To produce the statistics presented in this article, we applied several filters:

  • selection of only transfers relating to plots classified under the cadastral nature "land" or "meadow";
  • exclusion of transactions including buildings or residential use, which would distort the price per square meter;
  • exclusion of sales below a surface threshold deemed non-representative (micro-plots);
  • analysis period: from July 1, 2020, to June 30, 2025, with adjustment for the two incomplete semesters (2020 second half, 2025 first half).

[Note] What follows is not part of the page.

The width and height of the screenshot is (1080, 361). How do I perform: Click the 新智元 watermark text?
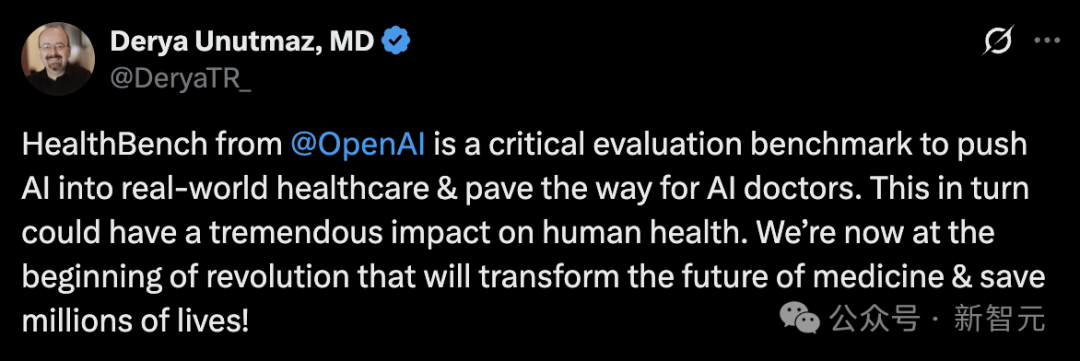coord(999,319)
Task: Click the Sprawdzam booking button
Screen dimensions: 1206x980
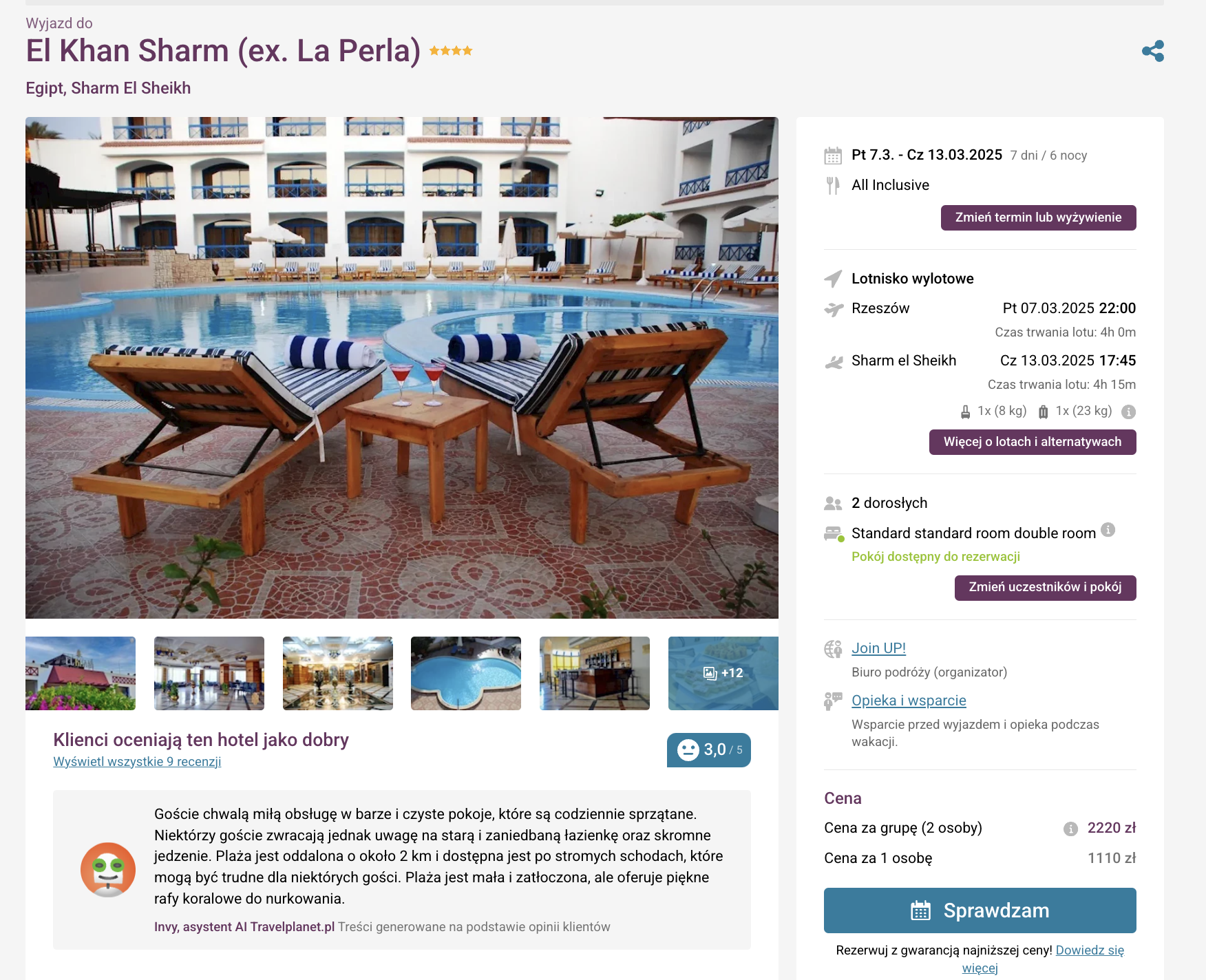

This method allows for isolating what most closely resembles a "pure" agricultural land transaction. For each geographic level (region, department), we systematically calculate the average price, median price, P10 and P90 deciles, number of sales, and average surface area exchanged.

Limitations of DVF data

Exhaustive as it is, the DVF database has several limitations that must be known to correctly interpret the figures:

  • Incomplete geographic coverage: the departments of Bas-Rhin, Haut-Rhin, and Moselle, which fall under the Alsace-Moselle Land Registry, are not included. No impact for Bourgogne-Franche-Comté.
  • Private sales: certain transfers not processed before a notary escape the database.
  • Occasional mixing of natures: a plot classified as "land" in the cadaster may actually support a different use (urbanizable wasteland, declassified building land, etc.). Our filters reduce this bias without eliminating it entirely.
  • No vacant/leased distinction: the DVF database does not specify whether the land sold was free of occupation or leased to a farmer. Yet the value difference between the two states can reach 30 to 40%. This is one of the main differences with SAFER data, which explicitly distinguishes the two markets.
  • Vineyards not covered: as noted for Côte-d'Or, Jura, and Saône-et-Loire, plots planted with AOC vines follow a distinct market whose values are not found in these statistics.

Differences with SAFER statistics

The SAFERs publish their own statistics on the price of land and meadows every year, distinguishing the vacant market from the leased market. These figures have been a reference for decades and feed into the Ministry of Agriculture's indicative scale.

Three major methodological differences explain specific gaps with our DVF figures:

  • SAFER only counts transactions notified to it under its right of pre-emption, which excludes certain specific operations but covers the bulk of the market;
  • SAFER performs qualitative expertise to exclude atypical transactions (family, convenience, obviously undervalued), whereas DVF returns all raw sales;
  • SAFER distinguishes between the vacant and leased markets, while DVF returns a single aggregate.

In practice, the two sources converge on major trends and give a faithful image of the market. We consider them complementary: SAFER for historical depth and the nuance of the vacant/leased segment, DVF for exhaustiveness and departmental granularity over the recent period.

Conclusion

The agricultural land market in Bourgogne-Franche-Comté is distinguished by its remarkable stability: barely +0.4% over four years, which is a slight erosion in real value once inflation is taken into account. The region remains the most accessible in metropolitan France, with a price dispersion significantly lower than elsewhere — a sign of a non-speculative market where the value of land primarily reflects its agronomic potential. The moderate differences between departments map out a coherent geography: a premium for Doubs and Yonne driven by PDO dairy farming and field crops, maximum accessibility in Saône-et-Loire and Jura, where suckler farming and more modest land keep values low. For project holders seeking affordable land, BFC remains, in more ways than one, a land of opportunity.